I'm self-taught, with very little post-secondary education.

Where can I read about or find about an algorithm for efficiently calculating these consecutive primes?

I'm not looking for an answer, but indeed, more for pointers as to what I should be looking for and learning about in order to solve this myself.

  • 0
    I have a Sieve implementation to generate a list of primes. It's the finding the consecutive sums that is causing me problems.2012-07-26
  • 0
    Are you familiar with the concept of *dynamic programming*?2012-07-26
  • 0
    The concepts, yes. I have done very little other than some experimentation with Erlang a few years ago.2012-07-26
  • 0
    @A.Schulz How would dynamic programming help you here?2012-07-26
  • 0
    @Cocopuffs: Fill out a Table that contains at entry $i,j$ the sum from prime nr. $i$ to prime nr. $j$. Use recursion, then check the entries.2012-07-26
  • 2
    I'm surprised to hear it expressed that a 'sliding window' takes much too long to even begin to cover the problem space.
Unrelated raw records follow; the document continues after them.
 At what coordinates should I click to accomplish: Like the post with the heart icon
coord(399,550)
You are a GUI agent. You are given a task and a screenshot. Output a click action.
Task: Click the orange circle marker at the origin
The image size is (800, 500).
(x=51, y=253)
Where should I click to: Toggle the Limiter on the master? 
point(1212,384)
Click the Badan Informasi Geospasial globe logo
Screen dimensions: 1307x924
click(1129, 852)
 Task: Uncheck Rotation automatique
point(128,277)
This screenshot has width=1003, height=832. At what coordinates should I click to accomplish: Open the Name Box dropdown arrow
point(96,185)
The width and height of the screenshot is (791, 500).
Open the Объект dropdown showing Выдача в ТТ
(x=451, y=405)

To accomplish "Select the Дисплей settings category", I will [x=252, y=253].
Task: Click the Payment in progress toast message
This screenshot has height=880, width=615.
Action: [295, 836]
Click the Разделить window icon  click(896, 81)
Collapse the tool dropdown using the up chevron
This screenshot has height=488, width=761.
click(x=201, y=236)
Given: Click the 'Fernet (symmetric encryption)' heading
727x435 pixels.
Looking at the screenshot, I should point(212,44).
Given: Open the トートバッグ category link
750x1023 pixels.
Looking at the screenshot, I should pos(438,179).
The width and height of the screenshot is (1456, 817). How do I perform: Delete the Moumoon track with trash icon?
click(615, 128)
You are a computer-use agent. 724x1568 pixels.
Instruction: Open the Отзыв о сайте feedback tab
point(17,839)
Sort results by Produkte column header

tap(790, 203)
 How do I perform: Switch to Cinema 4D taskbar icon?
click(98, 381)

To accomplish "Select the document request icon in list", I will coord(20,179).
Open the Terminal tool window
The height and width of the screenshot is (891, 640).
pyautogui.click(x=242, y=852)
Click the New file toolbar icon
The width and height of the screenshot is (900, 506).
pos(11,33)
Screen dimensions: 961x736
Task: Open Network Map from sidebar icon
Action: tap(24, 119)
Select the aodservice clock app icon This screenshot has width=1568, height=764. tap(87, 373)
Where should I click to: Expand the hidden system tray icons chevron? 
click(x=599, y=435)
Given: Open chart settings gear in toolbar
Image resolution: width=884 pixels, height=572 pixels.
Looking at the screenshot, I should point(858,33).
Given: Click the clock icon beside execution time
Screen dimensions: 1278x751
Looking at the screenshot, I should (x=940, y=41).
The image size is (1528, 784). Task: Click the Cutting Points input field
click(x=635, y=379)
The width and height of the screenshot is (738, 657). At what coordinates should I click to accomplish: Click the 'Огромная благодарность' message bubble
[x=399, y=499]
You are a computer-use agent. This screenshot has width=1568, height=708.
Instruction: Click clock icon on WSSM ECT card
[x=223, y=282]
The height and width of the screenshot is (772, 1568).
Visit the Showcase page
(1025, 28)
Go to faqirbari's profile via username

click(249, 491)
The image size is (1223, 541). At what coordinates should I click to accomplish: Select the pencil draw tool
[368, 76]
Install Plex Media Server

Generating the primes less than $10^6$ should be nearly-instantaneous, finding the partial-sums for a sliding window likewise so, and from there - well, since you have a bound on your total sum, you have an easy upper bound on the length of such a sequence; and a quick exploration, as in Robert Israel's answer, will give a lower bound. From there the search should be easy.2012-07-26
  • 0
    It could be because I was trying to cover the whole space - IE: sliding windows of size 1..N where N = size of the list of primes < 1M2012-07-26
  • 0
    @Kylar How were you computing the sums within your sliding windows? That's almost certainly the key optimization that it sounds like you might be missing - with the 'fast' method the problem is literally an order of magnitude faster.2012-07-26
  • 0
    Hmm. Good point. That gives me something to optimize. Will return later tonight after work.2012-07-26
  • 0
    Haven't forgotten about you guys, just had a crazy work weekend :(. I think I'll have time to test this out tonight.2012-07-30
  • 2
    Steven: Your comment gave me the key to figure out where I was being the most inefficient. I was able to move to a linear time calculation, where I was previously re-calculating the entire window each time, by keeping a previous 0..N I was able to 'slide' much faster. If you post an answer, I'll accept it.2012-07-31
  • 0
    I was able to calculate from 0..600 sliding windows in linear time, about 2 minutes. The real problem was it took nearly 2 minutes to calculate all the primes under 1M. (this is in python).2012-07-31

4 Answers 4

1

I used the mathematica code:

list = {}; Do[  a = Sum[Prime[i], {i, k, j}];  If[900000 < a <= 1000000 && PrimeQ[a],   AppendTo[list, {k, j, a}]],  {k, 1, 1000}, {j, 1, 1000}] 

and then.

Sort[list, #1[[3]] < #2[[3]] &]. 

This seems very inefficient, but it was pretty quick. I found that among the sequences of the first 1000 primes, the greatest prime sum was from 459 to 695, with a value of 999749. This is probably not what you're looking for since I don't really consider mathematica to be programming.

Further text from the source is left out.